Your goal ▸ Please report every line in the entries that contains the string "target".

Dataset entries ▸

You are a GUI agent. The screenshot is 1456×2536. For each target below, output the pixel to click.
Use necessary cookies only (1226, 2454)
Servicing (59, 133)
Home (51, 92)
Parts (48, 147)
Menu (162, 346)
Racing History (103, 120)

...

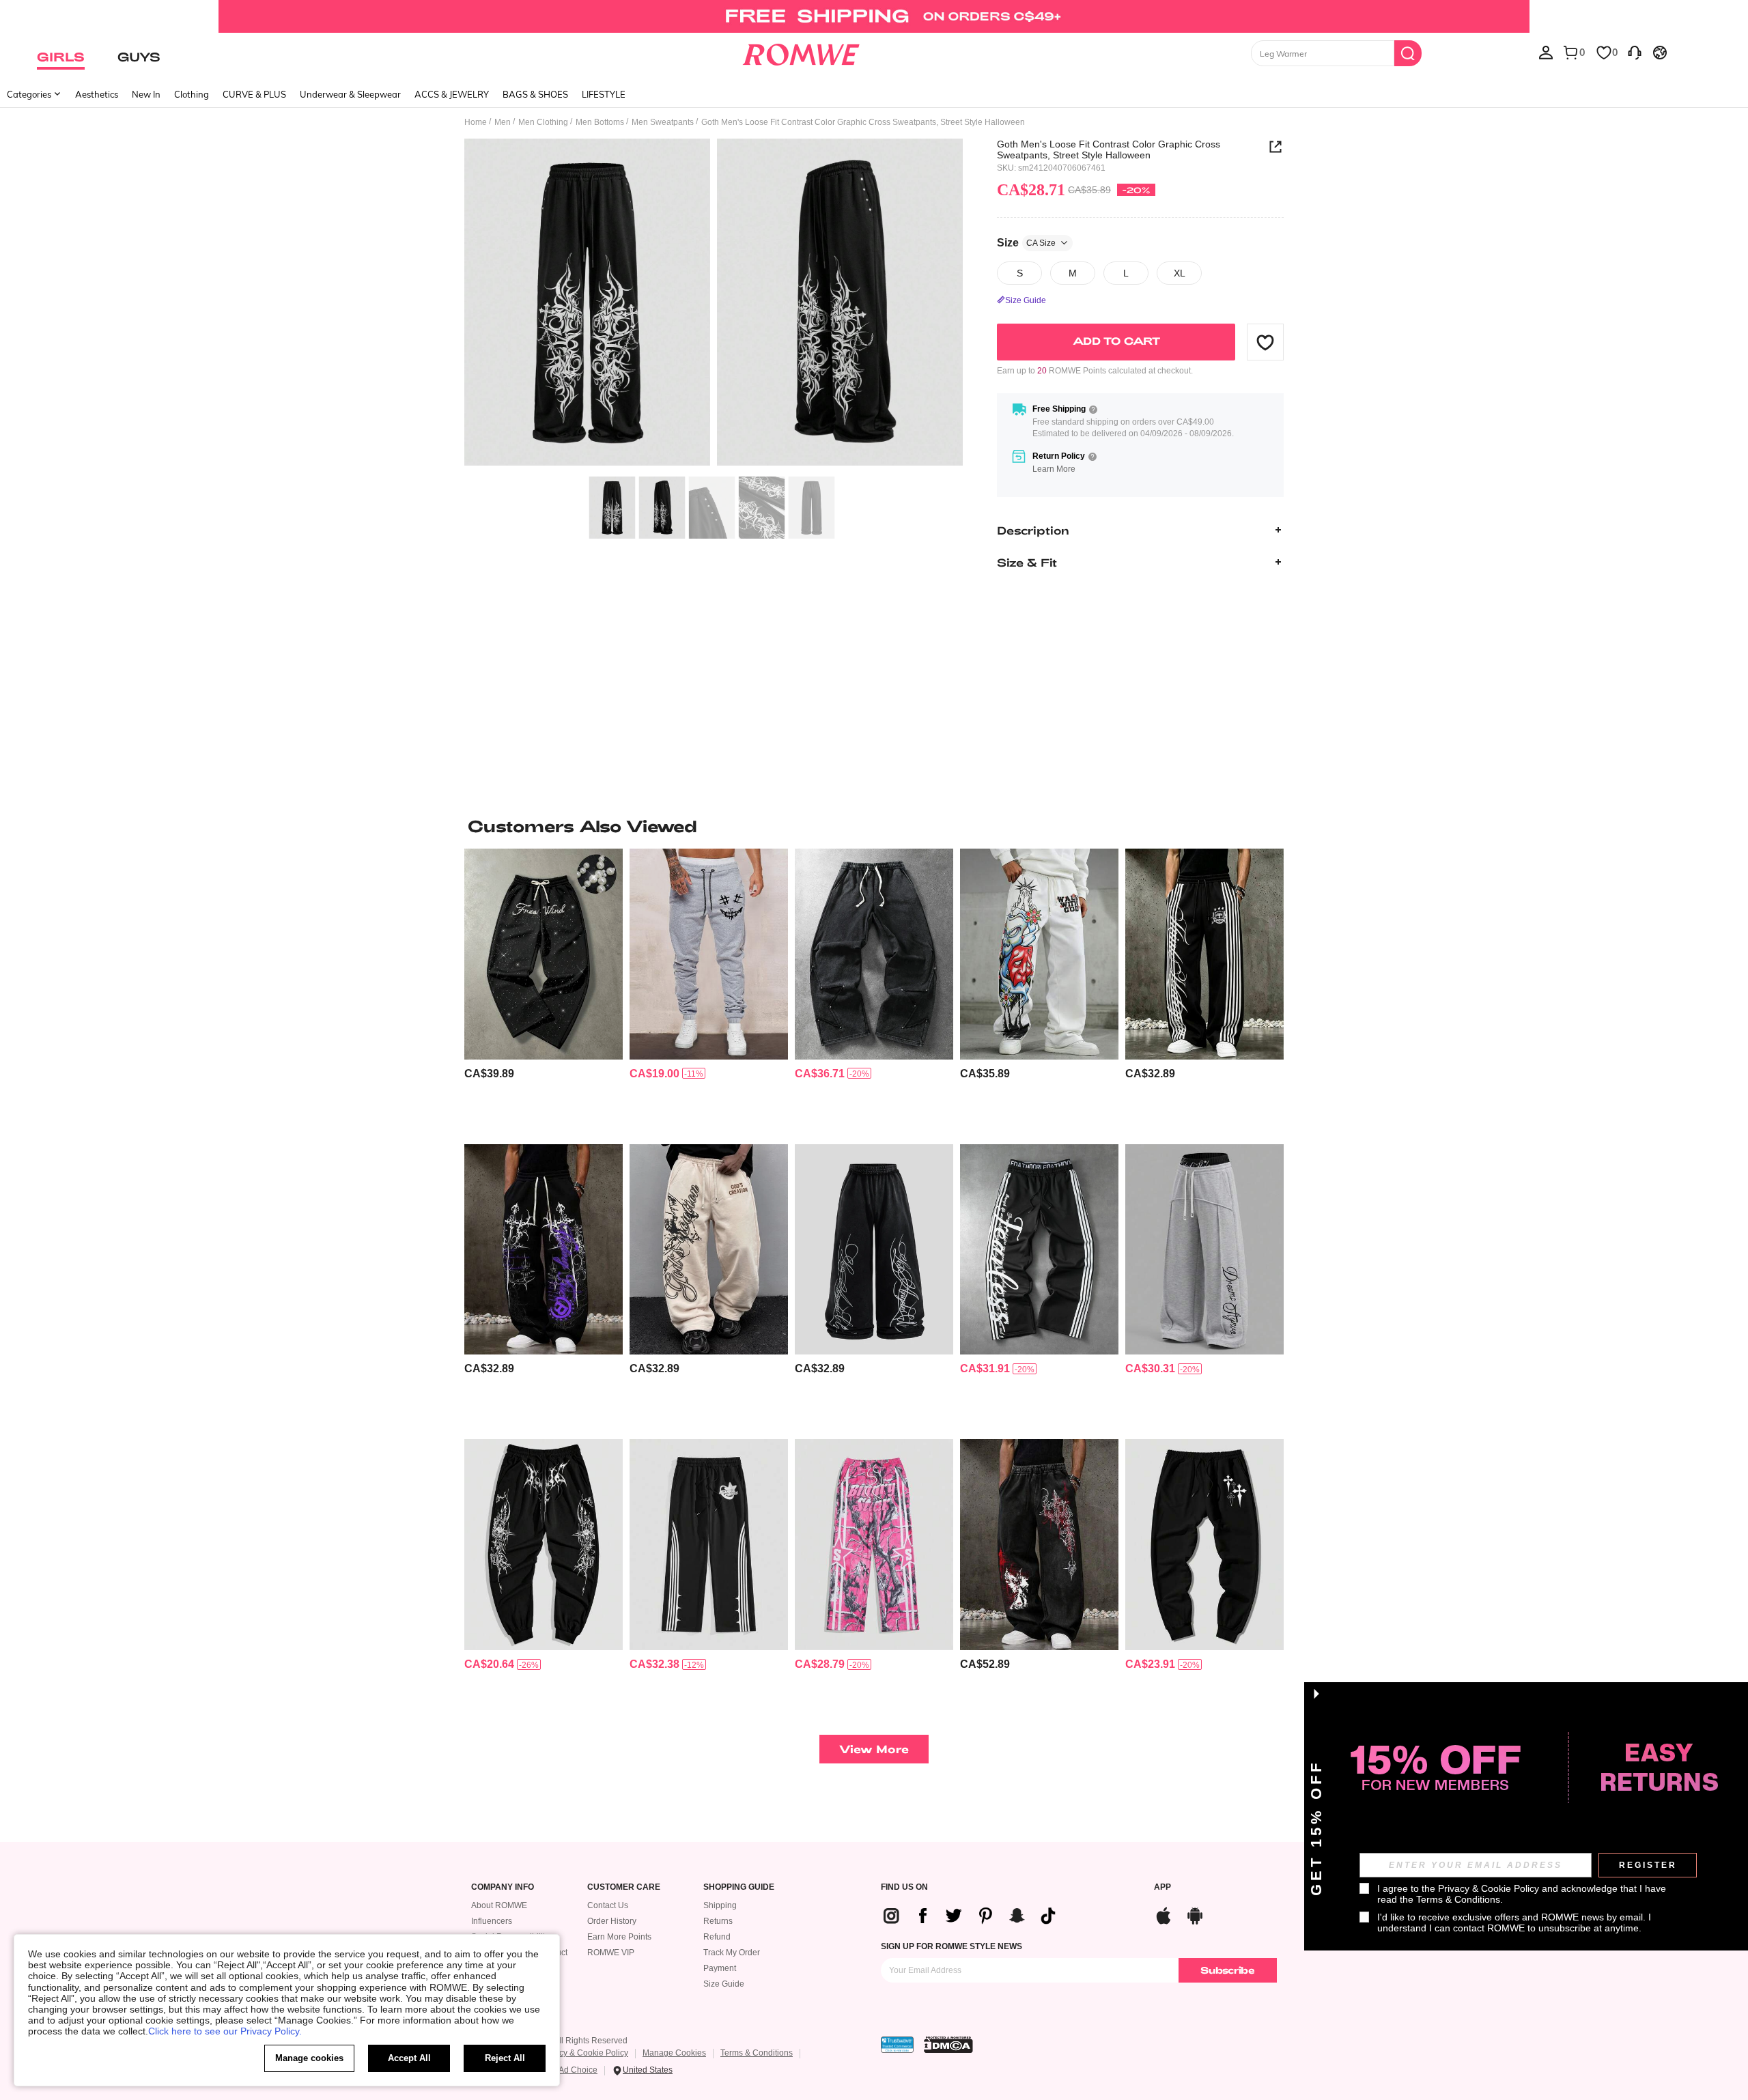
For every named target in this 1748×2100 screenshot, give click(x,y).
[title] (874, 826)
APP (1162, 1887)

Response to the task ▸
You are a GUI agent. The screenshot is 1456×2536. For each target below, output the pixel to click.
For every named target in this 1748×2100 screenshot, give click(x,y).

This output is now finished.